(Saved data entries)
■ ■ ■ ■

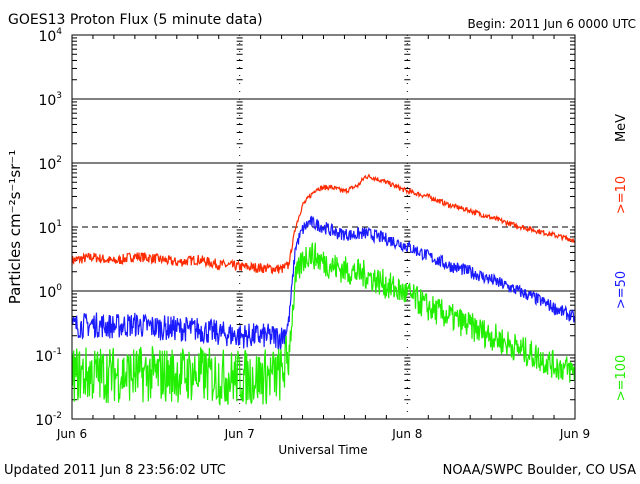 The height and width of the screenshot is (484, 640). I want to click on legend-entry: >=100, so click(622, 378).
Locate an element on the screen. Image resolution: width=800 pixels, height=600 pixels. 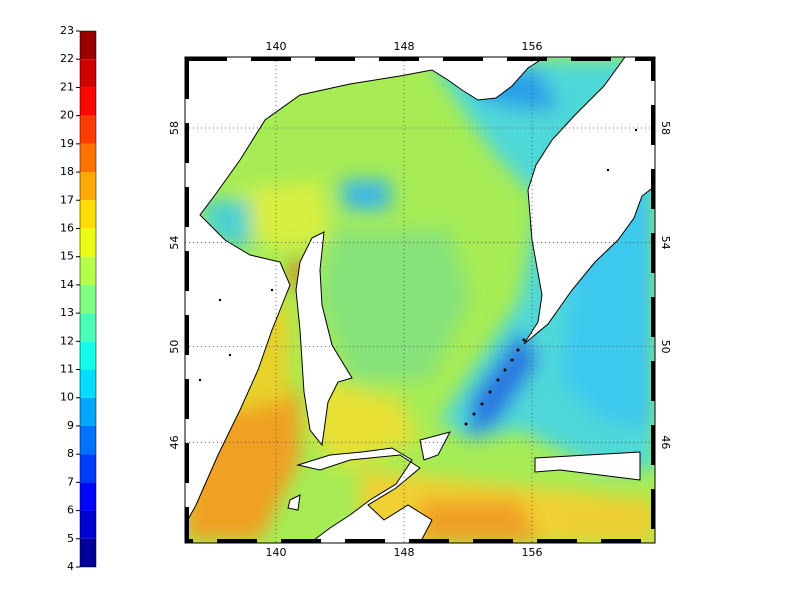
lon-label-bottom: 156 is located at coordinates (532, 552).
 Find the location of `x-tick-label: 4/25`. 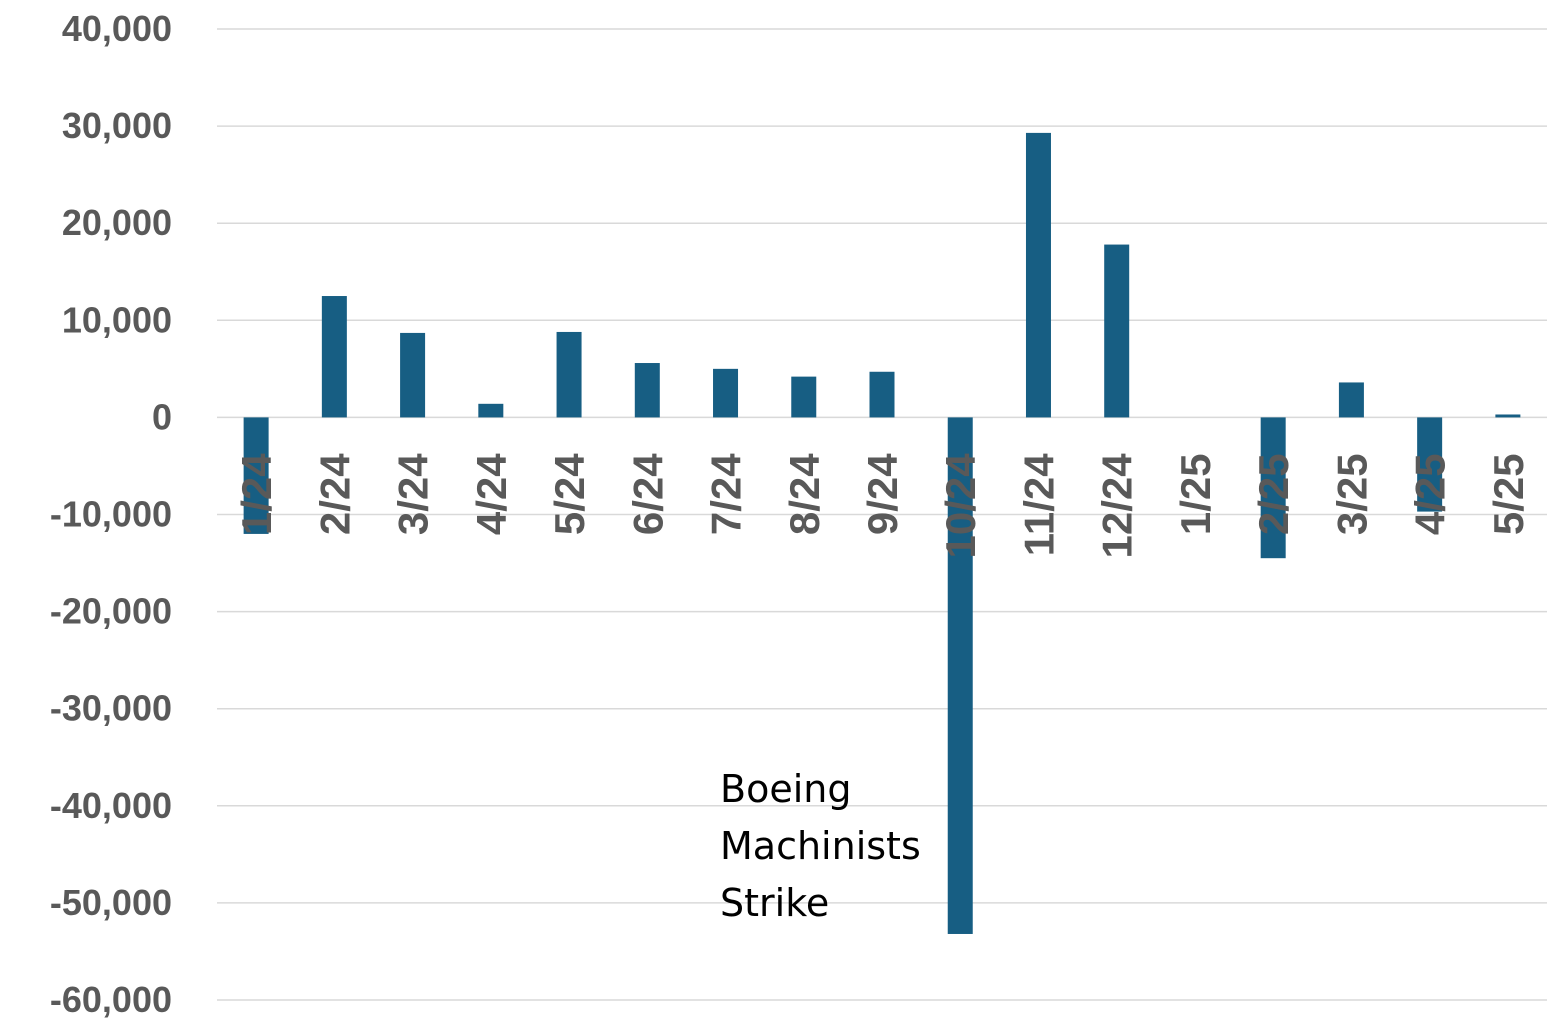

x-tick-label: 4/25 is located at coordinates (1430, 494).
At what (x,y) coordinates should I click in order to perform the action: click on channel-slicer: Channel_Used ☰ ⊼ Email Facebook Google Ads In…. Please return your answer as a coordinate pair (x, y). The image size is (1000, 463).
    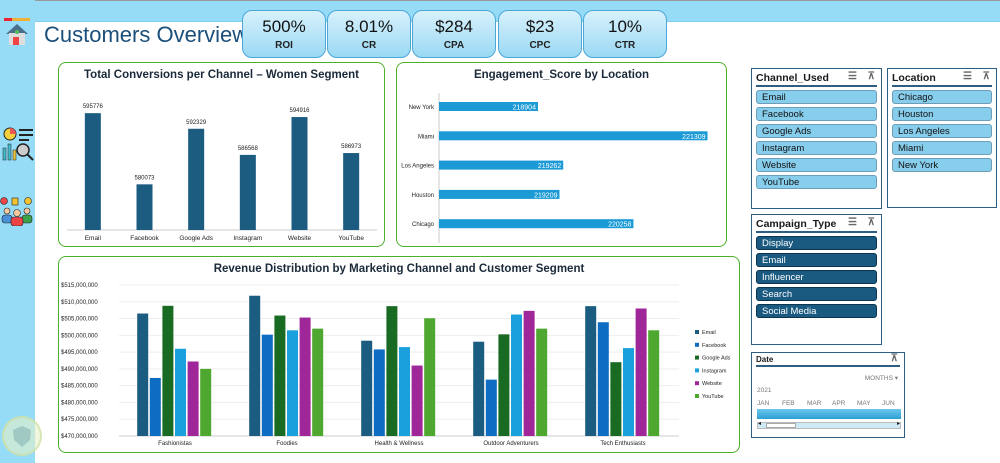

■ ■ ■ ■

» **Problem details**
Retype every line of the listing above without changes, leaving out the pictures.

» **Output below**
 The height and width of the screenshot is (484, 640). I want to click on legend-entry: >=100, so click(622, 378).
Locate an element on the screen. Image resolution: width=800 pixels, height=600 pixels. 
lon-label-bottom: 156 is located at coordinates (532, 552).
 Find the location of `x-tick-label: 4/25`. 

x-tick-label: 4/25 is located at coordinates (1430, 494).
At what (x,y) coordinates should I click in order to perform the action: click on channel-slicer: Channel_Used ☰ ⊼ Email Facebook Google Ads In…. Please return your answer as a coordinate pair (x, y). The image size is (1000, 463).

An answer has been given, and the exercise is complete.